Users whose email addresses are in the OBOT_SERVER_AUTH_ADMIN_EMAILS
list will automatically have the administrator role,
and the role cannot be revoked from them.
Access Control
Restricting Access by Email Domain
All authentication providers support restricting access to specific email domains, using the "Email Domains" field in the configuration UI.
You can:
- Use
*
to allow all email domains - Specify a comma-separated list of domains to restrict access
Example: example.com,example.org
would only allow users with email addresses ending in example.com
or example.org
.
Available Auth Providers
Obot currently supports the following authentication providers (using OAuth2). Before getting started you will need to follow the instructions in the auth provider for setting up a new app. You can get the callback URL from the Obot Admin -> Auth Providers -> <Auth Provider> -> Configure page. The configuration form will also have fields for the data required.
GitHub
You will need to create an OAuth App in GitHub following these instructions.

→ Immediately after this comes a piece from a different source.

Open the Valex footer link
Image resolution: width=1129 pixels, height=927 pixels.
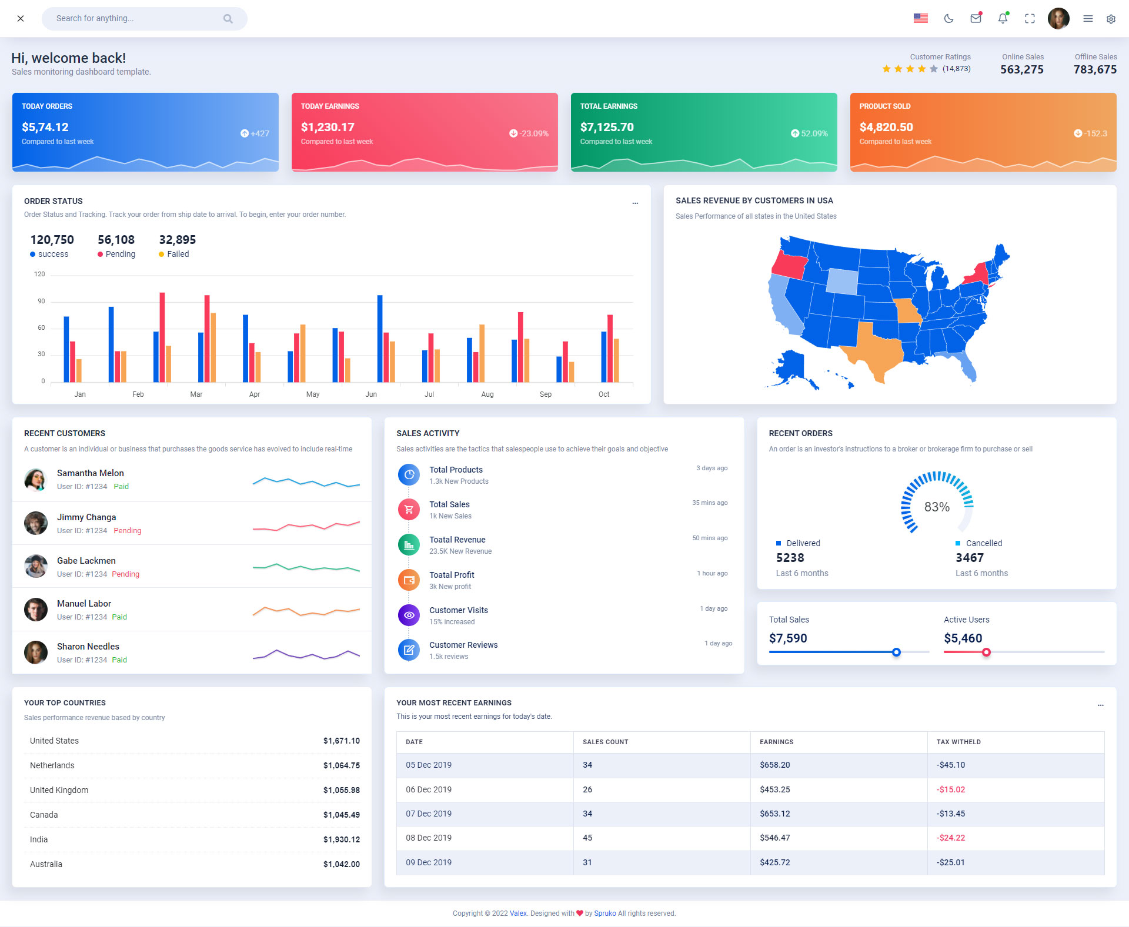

You can view the source code for GitHub provider in this repo.
Google
Follow the instructions here to create the OAUTH app for Obot.
You can view the source code for Google provider in this repo.
Entra (Enterprise Only)
Within the Microsoft Entra admin center, go to App registrations, and create a new single tenant web registration for your Obot gateway. You can find detail in the Microsoft docs.
You will need the following permissions:
User.read
Group.Read.All
requires an org admin to approve to permission. When group support becomes available in Obot
Okta (Enterprise Only)
Create an OAuTH app in Okta following these instructions.